Plus aucun espoir, et c’est visible jusque dans leurs paroles….
Les militants socialistes,
déçus de l’élection de N. Sarkozy à la tête de l’Etat, attendaient autre chose.
Ils espéraient une sorte d’union pour réussir en juin là où ils avaient échoué
en mai.
Mais non, au PS, ça se tire dans les pattes, aucune unité de façade, et le cœur (laver son linge sale en famille) l’a malheureusement emporté sur la raison (attendre le 17 juin pour le faire).
Toutefois, une question importante se poserait, si la gauche l’emportait en juin.
Qui serait Premier
Ministre de Nicolas Sarkozy ?
En cas de cohabitation, le poste échoit au
leader naturel du parti principal d’opposition. Euh….en ce moment, c’est un peu
compliqué, … ce devrait être François Hollande, mais il est contesté jusque
dans ses propres rangs (à cause la stratégie menée par le PS pendant la
campagne présidentielle). Alors, qui ? Ségolène Royal ? Pareil (pour
avoir perdu de façon assez sèche lesdites élections). Strauss-Kahn ? Il ne
représente qu’une partie du PS (sa droite) Fabius ? Lui représente la
gauche du PS.
Chacun essaie de tirer la couverture à soi, DSK étant le premier à avoir commencé (avec quel brio ! ……. quelques secondes après la publication officielle des résultats du second tour), mais aucun ne fait l’unanimité.

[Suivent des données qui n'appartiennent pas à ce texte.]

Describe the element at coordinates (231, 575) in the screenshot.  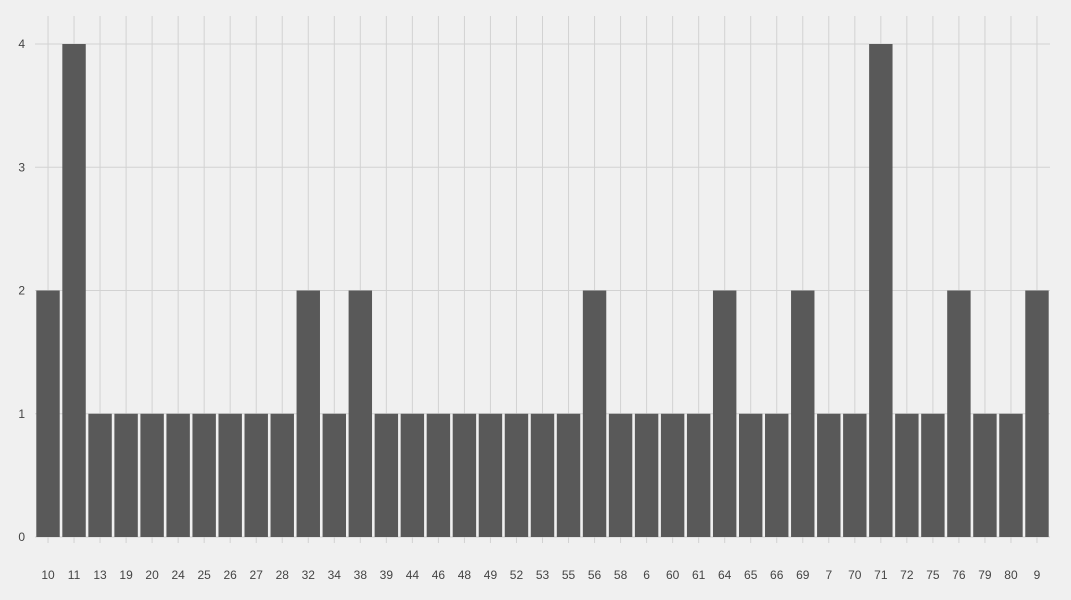
I see `x-tick-label: 26` at that location.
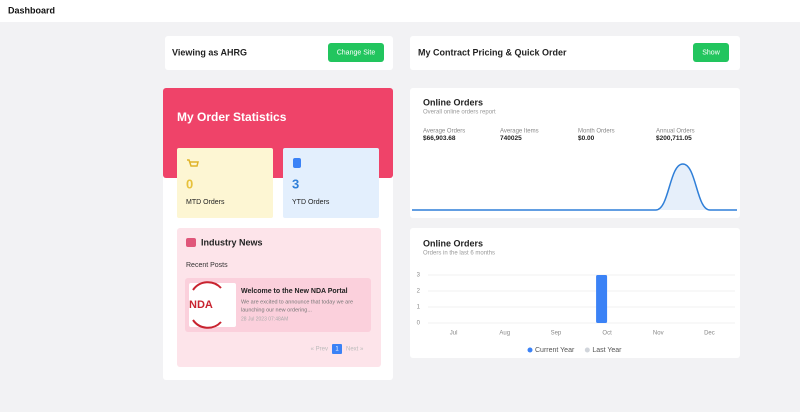 Image resolution: width=800 pixels, height=412 pixels. What do you see at coordinates (575, 293) in the screenshot?
I see `months-card` at bounding box center [575, 293].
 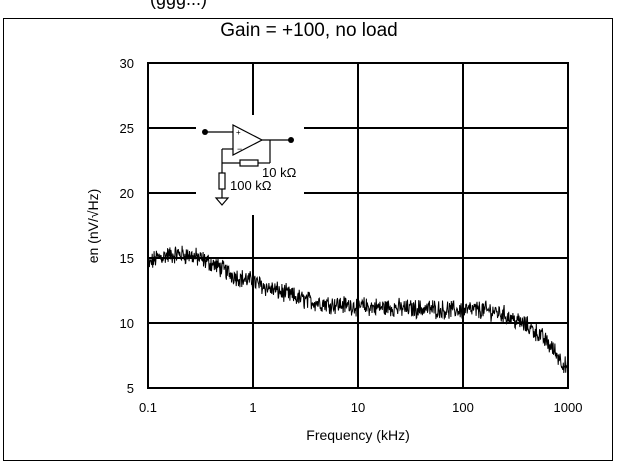 I want to click on cropped-page-title: (ggg...), so click(x=178, y=5).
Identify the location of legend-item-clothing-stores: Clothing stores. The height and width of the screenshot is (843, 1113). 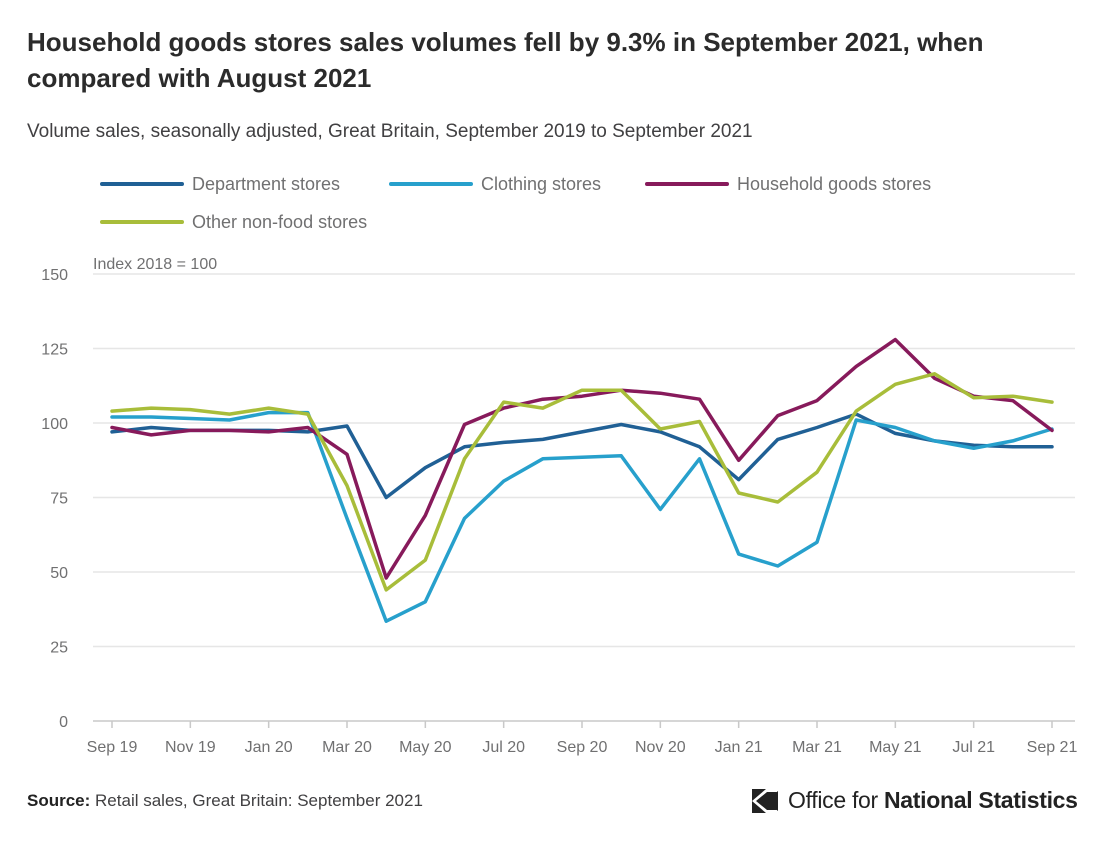
(495, 184).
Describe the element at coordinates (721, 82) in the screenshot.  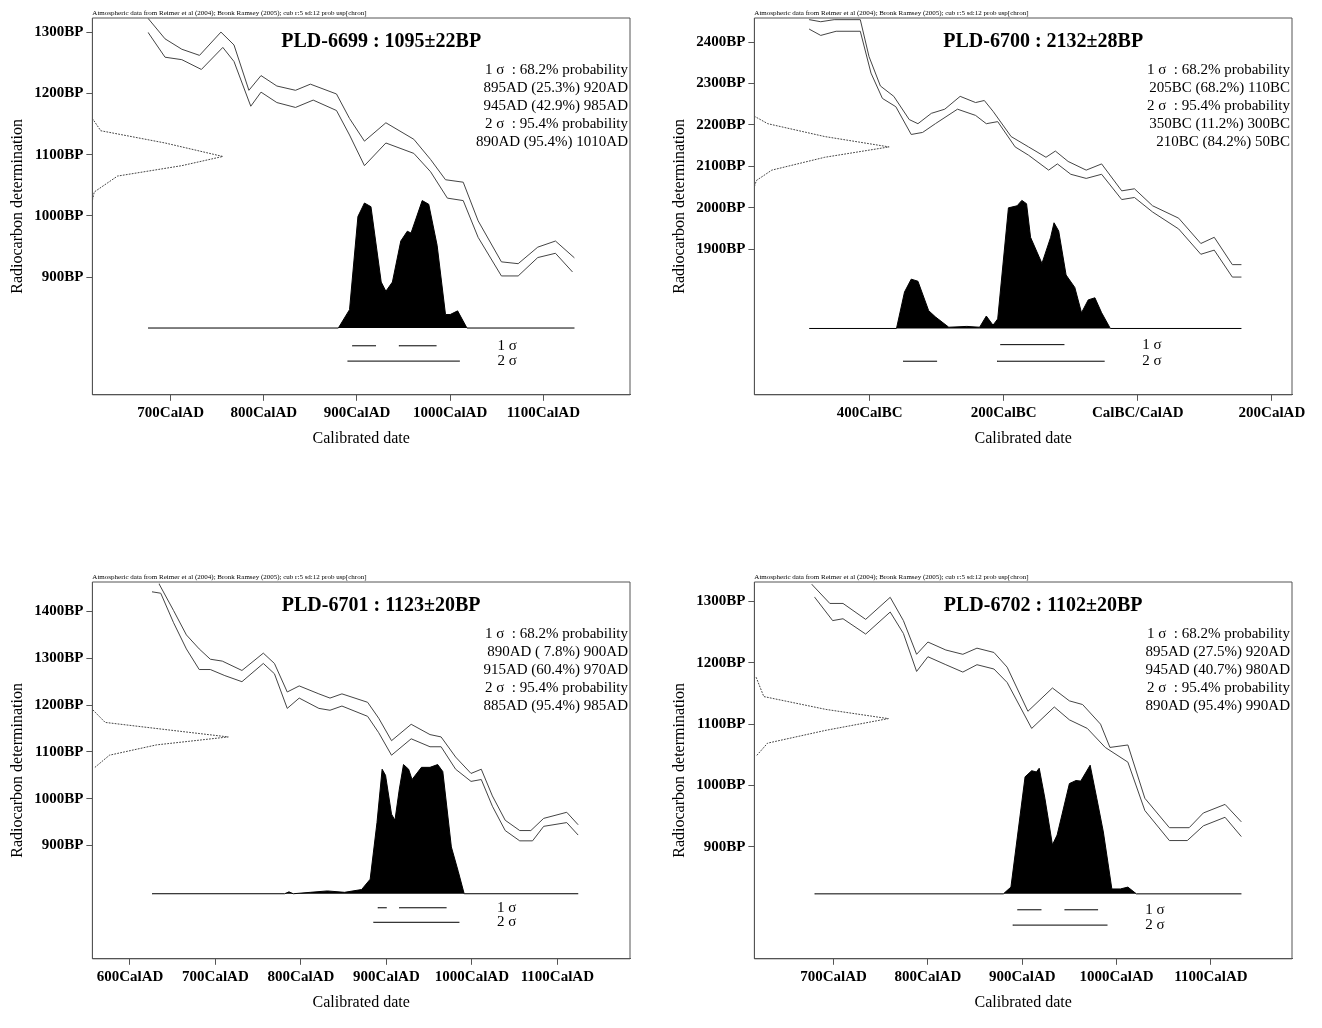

Cette absence de leader naturel est également problématique pour la campagne qui a à peine commencé. Qui va la mener ? Un sondage Ipsos nous affirme que 53% des sympathisants PS souhaitent que ce soit Ségolène qui mène la campagne. Vu les tirs en roquette qu’elle a dû essuyer de la part des éléphants du PS lors de sa campagne présidentielle, nous pouvons être sûrs que, cette fois-ci non plus, ils ne vont pas l’épargner, et ils vont même certainement l’enfoncer.
Très certainement, François Hollande va mener la campagne des législatives pour le PS. S’il gagne, il sera nommé Premier Ministre (mais qui y croit encore ?), s’il perd, les trois autres (Fabius, Royal, Strauss-Kahn) en profiteront pour le rejeter dans les limbes du PS. Et, dès le 18 juin, la guerre de succession sera officiellement déclarée. Du résultat dépendra la stratégie du PS dans les mois et les années à venir, et le prochain candidat aux élections présidentielles. Mais, contrairement à ce que pense Ségolène Royal, cinq ans, c’est loin, c’est long, et il peut se passer beaucoup de choses.
En tout cas, le PS doit se trouver un leader incontesté, et définir le plus vite possible sa stratégie pour les prochaines années. Mais avant ça, il faut qu’il se mette en ordre de bataille dans les circonscriptions comme au siège national pour faire un bon résultat aux législatives !
Les responsables politiques s’en moquent, mais les militants le demandent.